Another Tool is Using Real Time Situations and Play Based Learning:Ex: “Mom, Can I have a juice?”, “Why do you need a juice?”
- Teaching Reasoning, Expressing/Identifying Emotions, and Advocacy.
- Taking pictures on family outings and placing them on a table, but out of order. Have your child arrange the photos in order and tell you the sequence of events.
- Shared Reading: Acting out scenes in a book, mimicking character emotion, having them predict the next part of the story (and act it out!) *This practice has also been linked to increased comfort levels of public speaking.
- Play pretend school: Have child sit for circle time, then you be the student. Model HOW to sit and listen in play! Your child’s mind is typically great at generalizing play skills to learning skills (Albert Einstein knew this!)
- MOVEMENT helps integrate the brain! Learn outside, learn through movement!
- Go outside and HUNT for categories, hunt for objects that begin with ‘B’, or specific colors.
- Turn Questions Around!
- “Mom or Dad, why are the street lights red, yellow, and green?” ASK your child “Why do you think they are?” ENCOURAGE guessing, predictions, and any chances to develop and discuss logic!

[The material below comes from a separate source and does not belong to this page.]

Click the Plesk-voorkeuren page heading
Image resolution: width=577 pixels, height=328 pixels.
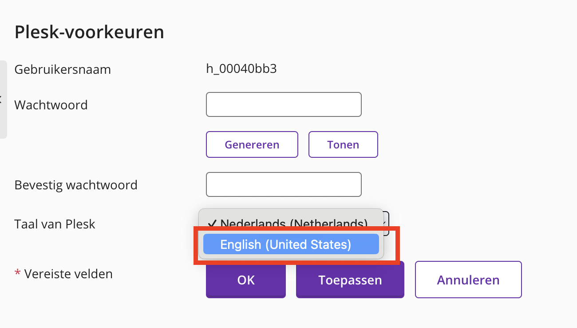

- In the morning go over the weather, and have your child pick their clothes. Step outside quickly, and talk about whether it’s hot, cold, rainy, sunny, and what clothes go with certain weather. (They may not match BUT they have engaged higher level thinking!)
- Encourage story telling! Have them repeat, pause, etc.
- Play “What would you do?” games. Give hypothetical situations or problems and talk about what they would do.
- Acknowledge and explain emotions physically and mentally, talk about what it looks like to listen!
- Whole Body Listening Larry
- The Whole-Brain Child
- The Explosive Child
Finally, You Are Your Child’s Greatest Model
- Talk about everything and anything! Talk about what you’re doing, how you’re feeling, what your child is doing, what you see, etc.
- Your child is watching HOW you listen. If you are multi-tasking, looking away, moving around, your child is going to observe that as actively listening.
- Give them time to respond. Children learn conversational rules from us! If we interrupt or rush, they model the same! Show signs of actively listening (more obvious than usual): nodding, smiling, verbal acknowledgement, eye contact.
- Teach Delayed Gratification (this skill is a very large indicator of future successes and persistence during education and in relationships.)
- Teach Positive Self Talk: the things you tell your child about themselves, will begin to be how they see themselves.
- Schedule mind wondering time into your routine! Leave educational materials out, let them explore their interests in down time.